01 September 1999
United Nations Report, Wednesday, September 1, 1999
(East Timor, Democratic Republic of the Congo) (520) UN SECURITY COUNCIL CONDEMNS EAST TIMOR VIOLENCE The UN Security Council has condemned "in the strongest terms" the violence that has occurred in Dili, East Timor, since the region's UN-sponsored referendum on independence and demanded that local and Indonesian authorities take immediate steps to maintain security. The Council was briefed by UN officials during a closed-door session September 1, and then issued a statement through its current President, Ambassador Arnold Peter van Walsum of the Netherlands. The Council members "underlined the need for the popular consultation process and its follow-up to be completed in an atmosphere of peace and security without further violence," Walsum said. The Council members "demanded that the local authorities in East Timor take steps to arrest those responsible for the violence and bring them to justice (and) demanded also that the Indonesian government take immediate steps to prevent the recurrence of such incidents in the future," he said. Secretary General Kofi Annan also urged Indonesia to curb the violence. In a statement issued by press spokesman Fred Eckhard, the Secretary General called on the "Indonesian police to arrest those responsible for the violence and to take immediate steps to ensure that it does not happen again." But Eckhard said "it doesn't sound to me like the bandwagon is rolling" in the direction of UN intervention to save the agreement under which the referendum took place.

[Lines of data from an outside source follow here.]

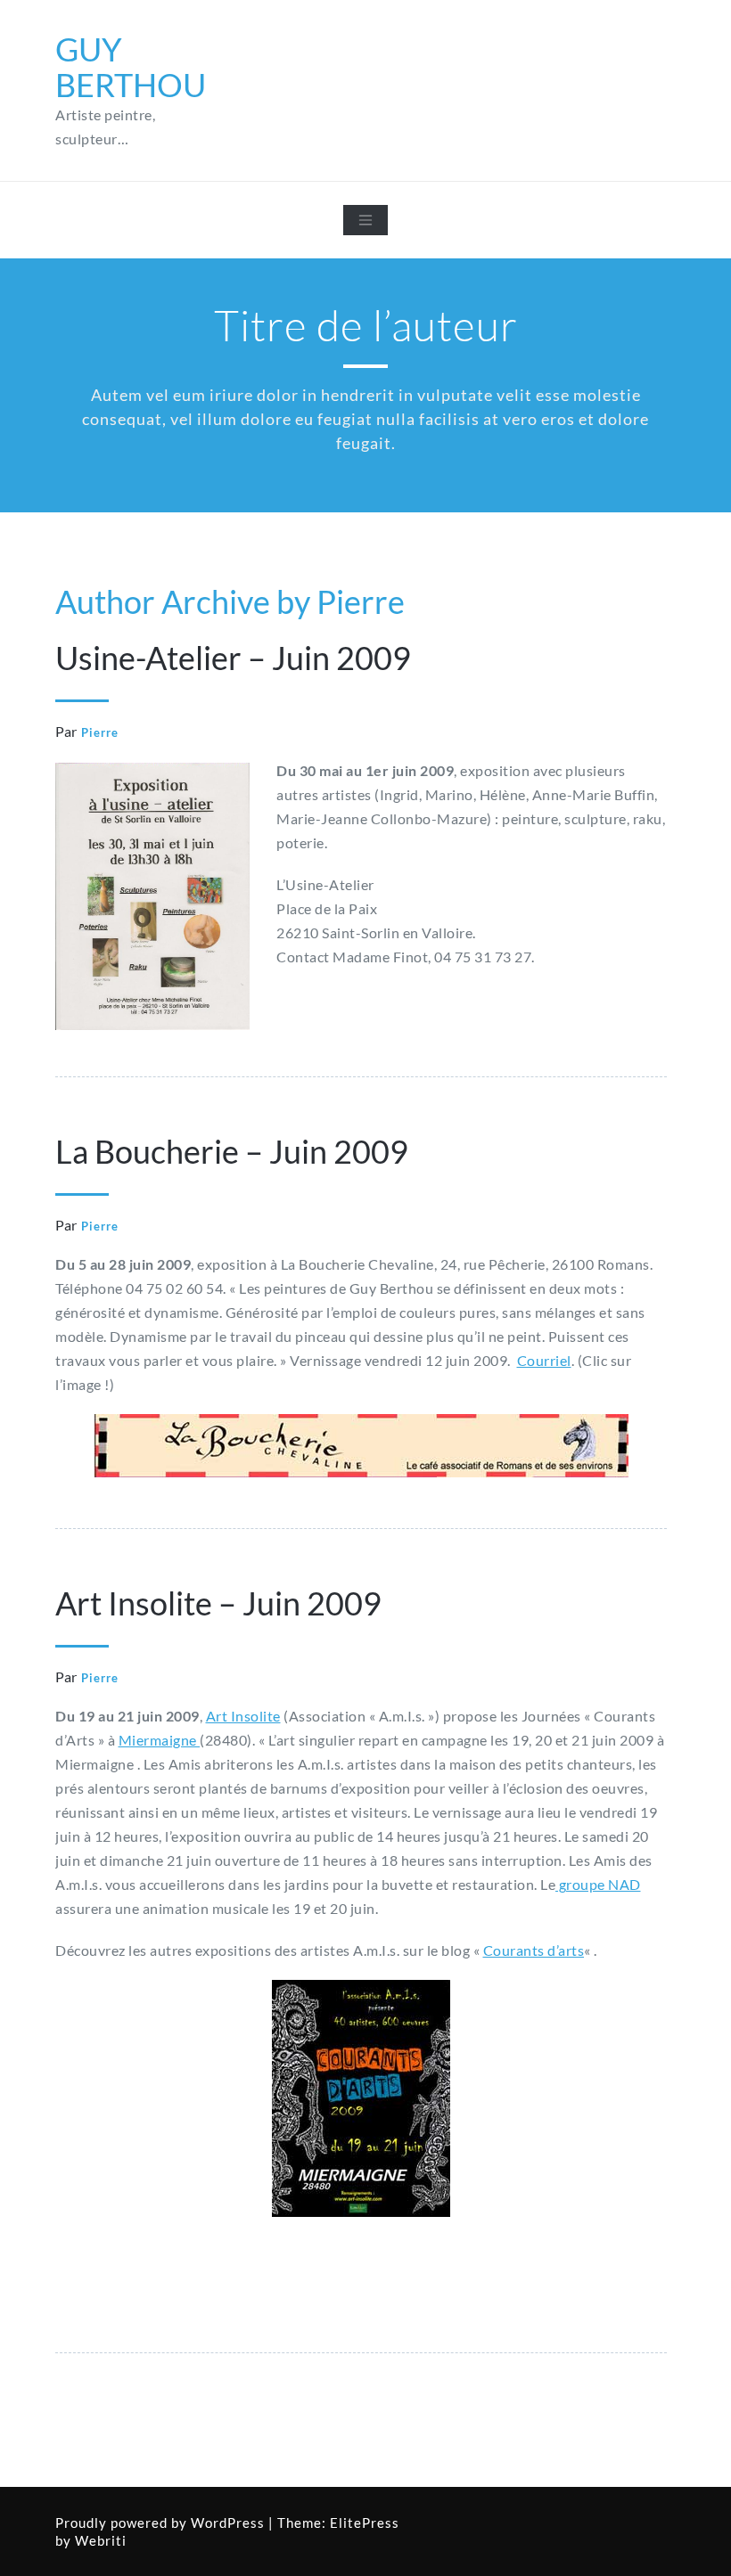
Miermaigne (160, 1739)
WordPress (228, 2523)
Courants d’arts (534, 1950)
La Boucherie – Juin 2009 (231, 1151)
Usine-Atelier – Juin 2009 (233, 657)
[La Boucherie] (361, 1445)
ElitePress (364, 2523)
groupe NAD (598, 1884)
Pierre (100, 732)
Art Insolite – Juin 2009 (218, 1603)
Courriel (544, 1360)
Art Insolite (243, 1715)
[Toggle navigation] (365, 220)
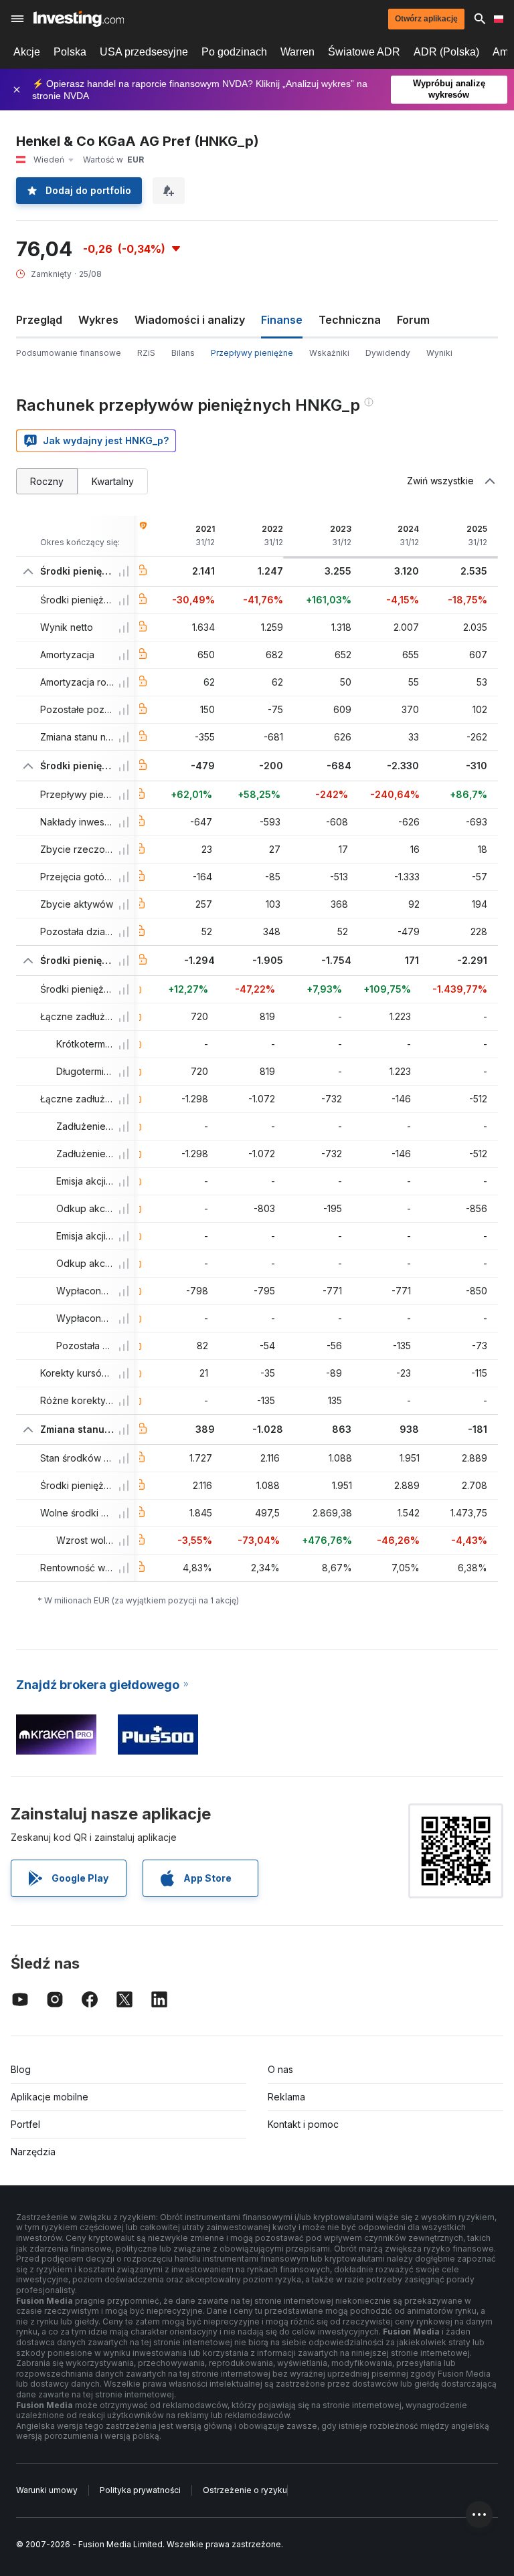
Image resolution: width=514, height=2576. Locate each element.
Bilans (183, 353)
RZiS (146, 353)
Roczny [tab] (47, 481)
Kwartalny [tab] (113, 481)
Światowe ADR (364, 52)
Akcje (26, 52)
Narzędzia (33, 2151)
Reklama (286, 2096)
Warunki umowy (47, 2490)
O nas (280, 2069)
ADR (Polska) (446, 52)
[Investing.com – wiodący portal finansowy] (78, 19)
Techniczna (350, 319)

British Ambassador Sir Jeremy Greenstock said the Security Council has not decided to send a mission to Dili but "everybody is talking about looking at sensible options, but we are not in a decision-making mode yet." At least five people were killed when anti-independence armed mobs rampaged near the UN compound in Dili, firing shots and chasing journalists into the compound. A UN worker was killed and two others are missing and presumed dead in other incidents. The August 30 referendum was conducted to allow East Timor residents to vote on whether they wish to gain independence from Indonesia or remain part of that country.